- _Excerpt provided_:
I tested my original battery-holder with ten 2,000mAh NiMH cells and my KX1 transmitting into a dummy load. In addition to measuring whole-pack voltage-drop, I measured the voltage-drop of each of the individual 2,000mAh cells as I transmitted into the dummy load on 20m.
Original Battery-Holder / 2,000mAh cells | ||
Band | ΔVpack | ΣΔVindiv. |
20m | 0.76v | 0.52v |
30m | 0.79v | — |
40m | 0.75v | — |
80m | 0.70v | — |
The sum of these individual drops was 0.52v, so I’m losing 0.24v in the spring-contacts and/or battery-holder’s “transistor battery” output connector.
After replacing the original nylon connector with a pair of Anderson Powerpoles, I tested the same 2,000mAh NiMH cells in the new, more rugged battery-holder, this time only on 20m:
New Battery-Holder / 2,000mAh cells | ||
Band | ΔVpack | ΣΔVindiv. |
20m | 0.73v | 0.53v |
I’m losing about 0.20v in the battery-holder’s spring-terminals, slightly less than with the older battery-holder.

- _Required tasks_:
(A) In the battery-holder test write-up, what replaced the original nylon connector?
(B) List every band on which the battery-holder test write-up reports a whole-pack voltage drop for the original battery-holder.
(C) Write what comes next in the battery-holder test write-up, after its last sentence.

- _Recorded data_:
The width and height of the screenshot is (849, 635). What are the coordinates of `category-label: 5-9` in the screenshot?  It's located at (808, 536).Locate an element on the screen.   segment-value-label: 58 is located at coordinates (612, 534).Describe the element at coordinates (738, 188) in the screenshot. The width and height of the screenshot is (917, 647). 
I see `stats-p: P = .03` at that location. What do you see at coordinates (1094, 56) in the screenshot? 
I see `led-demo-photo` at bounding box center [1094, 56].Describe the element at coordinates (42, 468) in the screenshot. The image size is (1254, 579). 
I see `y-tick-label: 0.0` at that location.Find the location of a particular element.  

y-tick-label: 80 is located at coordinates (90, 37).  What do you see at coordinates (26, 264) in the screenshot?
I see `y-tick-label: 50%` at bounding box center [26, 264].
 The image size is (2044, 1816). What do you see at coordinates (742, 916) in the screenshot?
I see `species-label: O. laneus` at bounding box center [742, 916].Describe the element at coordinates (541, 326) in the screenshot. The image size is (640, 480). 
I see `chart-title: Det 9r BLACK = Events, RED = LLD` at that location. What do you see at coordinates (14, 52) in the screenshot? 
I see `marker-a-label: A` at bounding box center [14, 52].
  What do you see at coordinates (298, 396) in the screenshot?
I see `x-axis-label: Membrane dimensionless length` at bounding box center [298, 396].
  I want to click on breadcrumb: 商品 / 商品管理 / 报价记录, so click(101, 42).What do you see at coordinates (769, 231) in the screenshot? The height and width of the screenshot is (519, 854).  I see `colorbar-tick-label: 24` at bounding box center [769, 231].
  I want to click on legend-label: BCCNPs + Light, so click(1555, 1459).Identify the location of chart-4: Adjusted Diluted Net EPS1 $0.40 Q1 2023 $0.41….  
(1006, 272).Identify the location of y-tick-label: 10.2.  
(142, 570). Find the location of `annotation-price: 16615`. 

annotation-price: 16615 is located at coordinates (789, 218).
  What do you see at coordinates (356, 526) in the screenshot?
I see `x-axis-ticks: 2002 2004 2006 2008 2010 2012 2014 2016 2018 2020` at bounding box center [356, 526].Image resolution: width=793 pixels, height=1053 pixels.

- _Results_:
(A) A pair of Anderson Powerpoles.

(B) 20m, 30m, 40m, 80m

(C)
The 0.20v ~ 0.24v drop from the spring-terminals doesn’t seem excessive to me and the difference in these measurements between the two battery-holders is probably not significant. I am more concerned by the 0.53v ~ 0.54v voltage-drop I measured in the individual cells. It is likely that these older 2,000mAh cells, which have been cycled many times, are exhibiting greater voltage-drop than new cells would. To test this theory, I purchased new 2,100mAh cells to measure.
I measured the new cells as above, again on 20m into a dummy load, and found that with each of the battery-holders, the sum of the individual cell voltage-drops was 0.22v, so my speculation appears to have been correct–the new cells do have lower voltage drop under load than the old cells do.
Orignal Battery-Holder, 2,100mAh cells | ||
Band | ΔVpack | ΣΔVindiv. |
20m | 0.48v | 0.22v |
New Battery-Holder, 2,100mAh cells | ||
Band | ΔVpack | ΣΔVindiv. |
20m | 0.47v | 0.22v |
The new 2,100mAh NiMH cells are marketed by Polaroid and cost $6 per four-pack at Big Lots; the least expensive AA NiMH cells available at Batteries America, 2,500mAh Sanyo cells, cost $3 each at the time of this experiment. I don’t know if the Polaroid cells will last for as many cycles as the probably-higher-quality Sanyo cells would but trying the significantly less expensive Polaroid cells seemed like a a good gamble.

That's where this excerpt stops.